11. A Comprehensive Guide to Model Routing — notdiamond.ai

  • Why read: Clarifies the difference between AI gateways and model routers for enterprise inference infrastructure.
  • Summary: Intelligent model routing is necessary to select the best and cheapest model per request. A gateway provides unified API access and billing, but a router makes active decisions based on prompt length, semantics, or quality predictors. This optimizes for cost, quality, and latency, preventing applications from wasting expensive tokens on simple tasks. Routing lets teams use a mix of models without hardcoding selections. Deploying a router is now a top priority for IT and finance teams.
  • Read more

12. The 5-Minute AI Exercise I’d Run With Every Team — Hiten Shah

  • Why read: An exercise to uncover and operationalize hidden AI skills within a company.
  • Summary: Companies should stop focusing on generic tool rollouts and look at how employees repeatedly correct AI outputs. Asking teams what outputs they fixed more than once a week uncovers gaps where human judgment is still required. These manual fixes indicate the model lacks a specific proprietary method or standard.
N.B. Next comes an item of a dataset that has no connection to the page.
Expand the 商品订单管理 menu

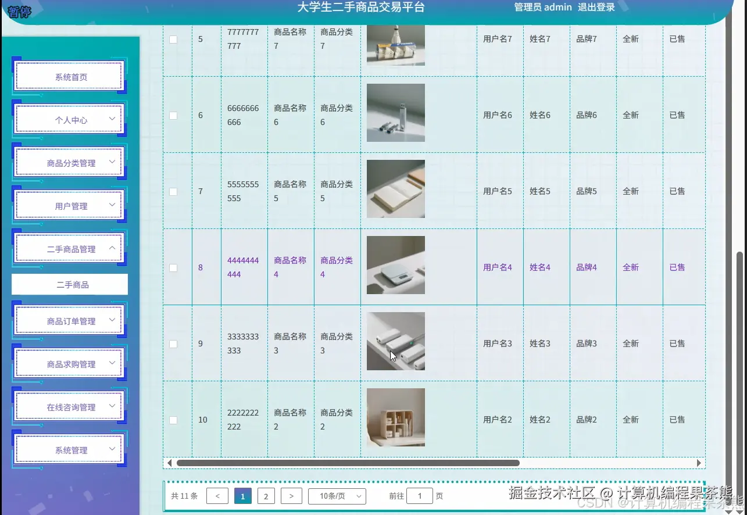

Capturing the pattern behind these corrections lets teams build custom AI skills to solve workflow bottlenecks, turning daily frustrations into automated rules.
  • Read more

13. How we use LangChain to power Lumi, our e-commerce copilot for 180k+ merchants — Tadeo Donegana Braunschweig

  • Why read: An architectural case study on deploying a multi-agent supervisor system in an e-commerce platform.
  • Summary: The developers of Lumi moved from a single ReAct loop to a multi-agent architecture using LangGraph to support varied merchant requests. This supervisor-plus-specialists pattern ensures each sub-agent operates with a focused toolbelt and isolated context, preventing system prompt bloat. It improves routing precision and makes it easier to evaluate individual skills. The graph of sub-agents is constructed dynamically per request, letting the team gate features and run experiments without complex conditional edges.
  • Read more

14. Direct the ship, don’t row it — Sherif Mansour

  • Why read: A take on how AI expands the roles of Product Managers, Designers, and Engineers instead of merging them.
  • Summary: The narrative that AI will merge PMs, designers, and engineers into a single role is flawed for medium-to-large organizations. Instead of converging, distinct crafts are expanding their throughput and overlapping slightly. PMs prototype more easily and designers draft better strategies, but core responsibilities remain distinct. The practical approach is to use increased capacity to solve bottlenecks in your specific area rather than abandoning your craft to do someone else's job.
  • Read more

15. The Rise of the AI-Native Organization and AI Specialist — Eric Jing

  • Why read: A look at how treating AI as a collaborative workforce creates a new ceiling for individual output.
  • Summary: AI is pushing businesses into AI-native organizations where agents run alongside human employees. Successful platforms orchestrate models behind the scenes to deliver direct results instead of making users evaluate fragmented tools. This creates the AI specialist, a professional who manages tasks that previously required large teams by delegating to autonomous agents. Agents handle research and operational tasks, freeing humans to focus on higher-value decisions.
  • Read more

Themes from yesterday

  • From Models to Harnesses: The bottleneck in AI development has moved from model capabilities to the infrastructure (harnesses, routing, logging) that makes agents reliable.
  • Runaway Costs and Enterprise ROI: Leaders are trying to control inference budgets and translate pure token consumption into measurable business utility and landed code.
  • Expanding Organizational Throughput: Instead of cutting costs, AI is being used to expand workflow volume and build multi-agent systems.
  • Role Expansion vs. Convergence: AI enables cross-functional tasks, but mature organizations are seeing traditional roles expand their throughput rather than collapse into a single hybrid role.